We are using absolute numbers in this graph. Therefore we can see in April and May 2018 a rise in the usage of the new chat tool that was introduced into the company by this time. There is also a big drop in the usage of positive emojis at the end of 2018. This can be fully explained with a massive drop of public messages during the Christmas and New Year holidays. We have a few channels that are mainly used by bots for example to inform the users about a status of something. Sometimes these bots use emojis on a regular basis that we annotated as negative.  As our bots do not have holidays they continue posting negative annotated messages on holidays.

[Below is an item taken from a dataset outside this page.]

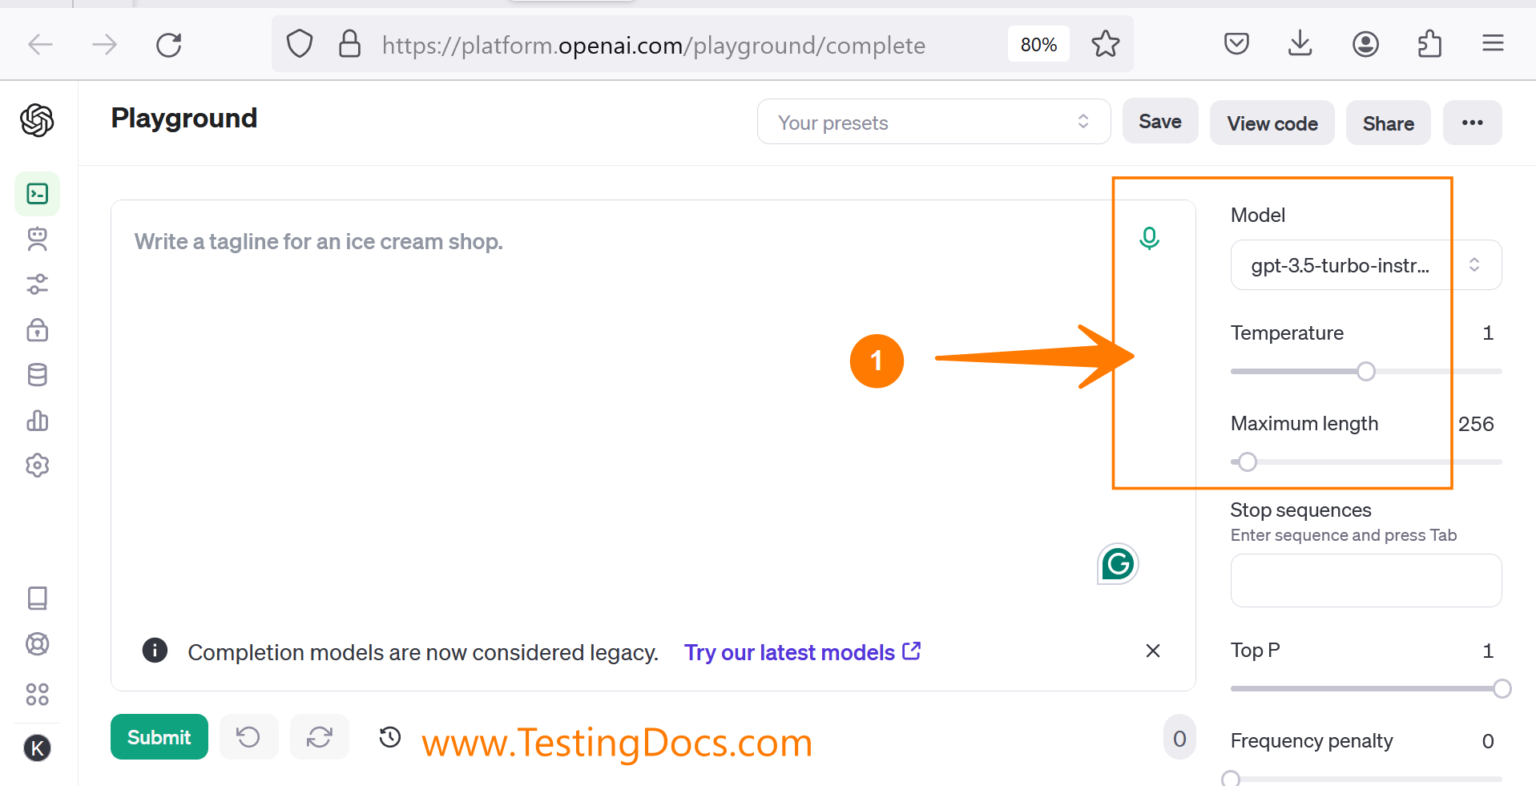Open the Model selector dropdown
This screenshot has height=786, width=1536.
coord(1366,265)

In most cases the assignment of an emoji is easy to one connotation is an quite easy task. But sometimes even a emoji that has a clear connotation can be used in a very different manner. We have one example for this. In our chat tool we have an extra bot for praising a colleague for things like bringing a cake to the bureau or good work. This bot will then drop a praise-bomb to praise the coworker. This message is accompanied by a bomb emoji . One will annotate the bomb as a negative emoji if he would not have had the context of use. So did we. However this bomb is not mentioned to be in a negative context but in a very positive. Therefore analyzing emojis is not as easy as it seems to be and unwritten rules of communication have to be included in an analysis.

Interpreting these results is as we seen above very complicated and even for a human a nearly impossible task. Seeing this results can lead to several conclusions. Firstly the employees communicate friendly and positive with each other. Second, if there are bad things to discuss these topics were not discussed in public channels but face to face or in private chats/calls. Concluding this, there is a positive mood in our company.

We now want to detect changes in the communication. Therefore we had a look at the five most used emojis every day. The emoji is not only the overall most used emoji but also the nearly solely winner of the emoji of the day competition. If we take a look at the days before Christmas (19.12-22.12 2018) we see a wide use of Christmas-themed emojis. For example ? was on the second place on several days. If now we detect an unexpected rise of a (negative) emoji we (or our feelgood manager) can deduce a serious threat to the companies’ feelgood.

In public channels we have a very good mood. But as public channels only contribute 10% of all written messages there is a large amount of  messages we could not and also do not want to analyze. But by having this vast amount of positively annotated messages in public messages we can deduce the overall happiness in Novatec.

We had a short overview of what can be done to measure the feelgood in a company. Our approach can be improved to watch channels individually which can give a clearer look on the mood of the individual teams.
Also we did not separate between the types of messages. Our chat tool supports normal messages, but also direct answers to a message. Also reactions to a message in form of an emoji is supported. We could use this reactions to create a bad information detector. This detector could identify messages that have mainly negative reactions.